Esa realidad de limbo e informaciones convenientemente sazonadas según los parámetros de la ideología —no hace falta que me lo diga, ya lo sé yo—, actualmente ya la sirven algunos medios, especializados en mentiras de verdad, que luego tratan de imponerse mediante el poderoso altavoz de las redes sociales. Lo sabemos todos y esa es, por paradójica que parezca, la esperanza de supervivencia del verdadero periodismo: que los auténticos lectores de prensa, aunque vayan mudando la piel de papel por la digital, han desarrollado conciencia crítica para contrastar las noticias en diferentes cabeceras, su afilado espíritu sabe reconocer los diarios confiables para que al menos no les den gato por liebre. En caso de duda, salvo que se esté hondamente ofuscado por alguna militancia política, sacar la media ponderada casi siempre funciona para quitarle la broza del interés, el sabor a monte y manipulación, a cualquier asunto candente.

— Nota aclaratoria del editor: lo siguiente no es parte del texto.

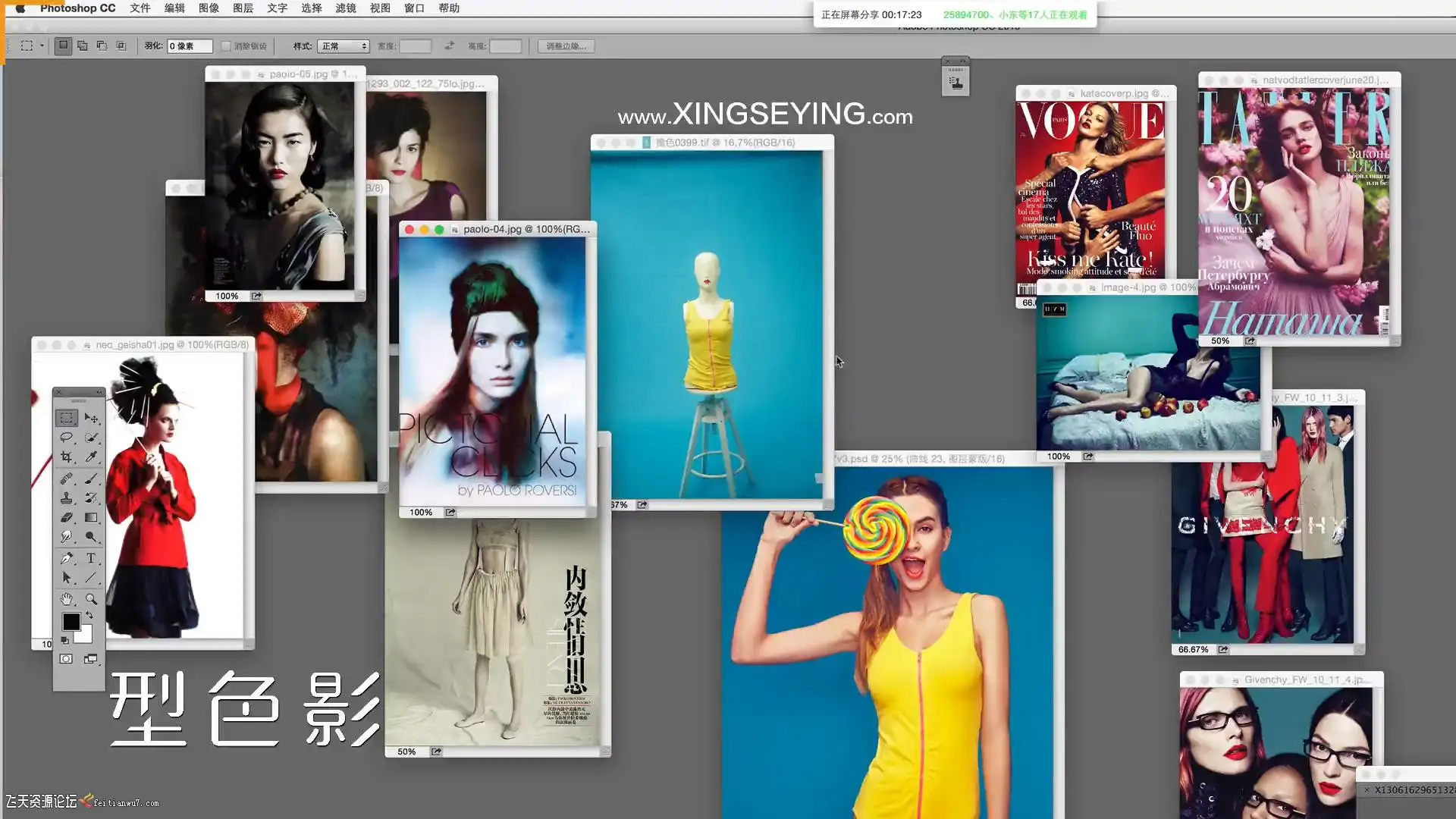This screenshot has width=1456, height=819.
Task: Open the 样式 style dropdown
Action: [343, 46]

En la tradición periodística española ya tenemos el día de los Inocentes, una jornada en que los medios incluyen un titular amigable o al menos sorprendente que hay que buscar como si de un tesoro se tratara entre las informaciones convencionales, aunque es una práctica menguante y, entre el arsenal de hechos increíbles reales, cada vez resulta más complicado hallar la inocentada. Por eso, en la estela de Onetti, yo propondría un día, acaso navideño, en que el periódico entero fuera como aquella sección de exteriores del magnate: todo noticias amables, no mentiras de verdad sino verdades de mentira. Sucesos posibles pero improbables, nada más marcados por el sesgo de la bondad, tan excesivos que, junto a la felicidad que nos despertasen, nos hicieran pensar qué hermoso sería el mundo si fueran ciertos. Que nos permitieran sentirnos más ricos que Rockefeller por un día.